Synonyms and Stopwords: Vademecum

In this post we’ll cover two additional synonyms scenarios and we’ll try to summarise all previous tips in a coincise form. Following the approach of the previous posts [1] [2] [3], everything can be applied both to Apache Solr and Elasticsearch.

Preconditions

  • Synonyms and stopwords at query time: this is not just a “theoretical” constraint; imagine if you have to manage a deployment context belonging to the same customer with a lot of small / medium indexes: you cannot re-build from scratch everything each time a synonym or a stopword changes.
  • Synonyms, not hypernyms or hyponyms: or better, we aren’t talking about what a thesaurus calls broader, narrower or related terms. Although some of the things below could be also valid in those contexts, the broader or narrower scope introduced with hypernyms, hyponyms or related concepts can have some weird side-effect on the scoring phase.

Test data

Let’s start with the test data.

  • synonyms = [“out of warranty, oow”, “transfer phone number, port number”]
  • stopwords = [“of”, “my”]
  • query analyzer = [ “standard_tokenizer”, “lowercase filter”, “synonyms (graph) filter”, “stopwords filter”]
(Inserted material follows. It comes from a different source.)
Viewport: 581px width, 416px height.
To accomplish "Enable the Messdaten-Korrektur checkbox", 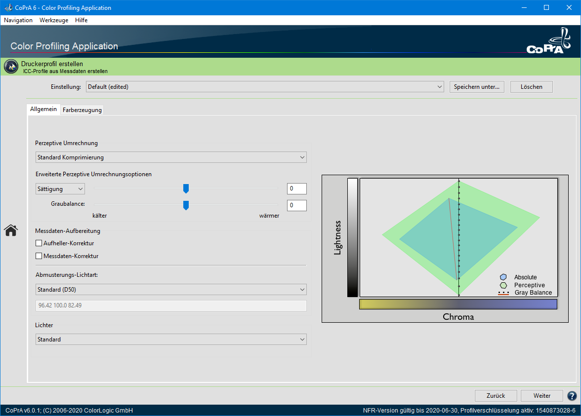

#1: How can I define Multi-terms Concepts?

If you want to manage a multi-terms concept as a whole, regardless it has synonyms or not, you can use the synonyms file. Here’s a couple of examples: the first is a concept with one synonym, the second one doesn’t have any synonym:

Multimedia Messaging Service,Multimedia Text Message,MMS
Apache Cassandra, Apache Cassandra

As you can see, when a concept doesn’t have any available synonym, we can just repeat it.

Solr users only: don’t forget the following things:

  • the request handler should use an edismax or lucene query parser, and the SplitOnWhiteSpace flag (sow) must be set to true
  • the field type which includes the synonyms graph filter must have the autoGeneratePhraseQueries set to true

You can read more here [1] about this approach.

Note: this will work until the Lucene SynonymMap uses a List/Array for collecting the synonyms associated with a given concept. When and if the implementation will switch to a Set-like approach, there’s a high chance this trick will stop working.

#2: What if the query contains multi-terms concepts with stopwords?

Imagine a query like this

q=my car is out of warranty. What can I do?

Well, with the configuration above the stopwords removal after the synonyms detection causes a weird effect on the generated query: the “what” term is wrongly added to the synonym phrase query: “out ? warranty what”.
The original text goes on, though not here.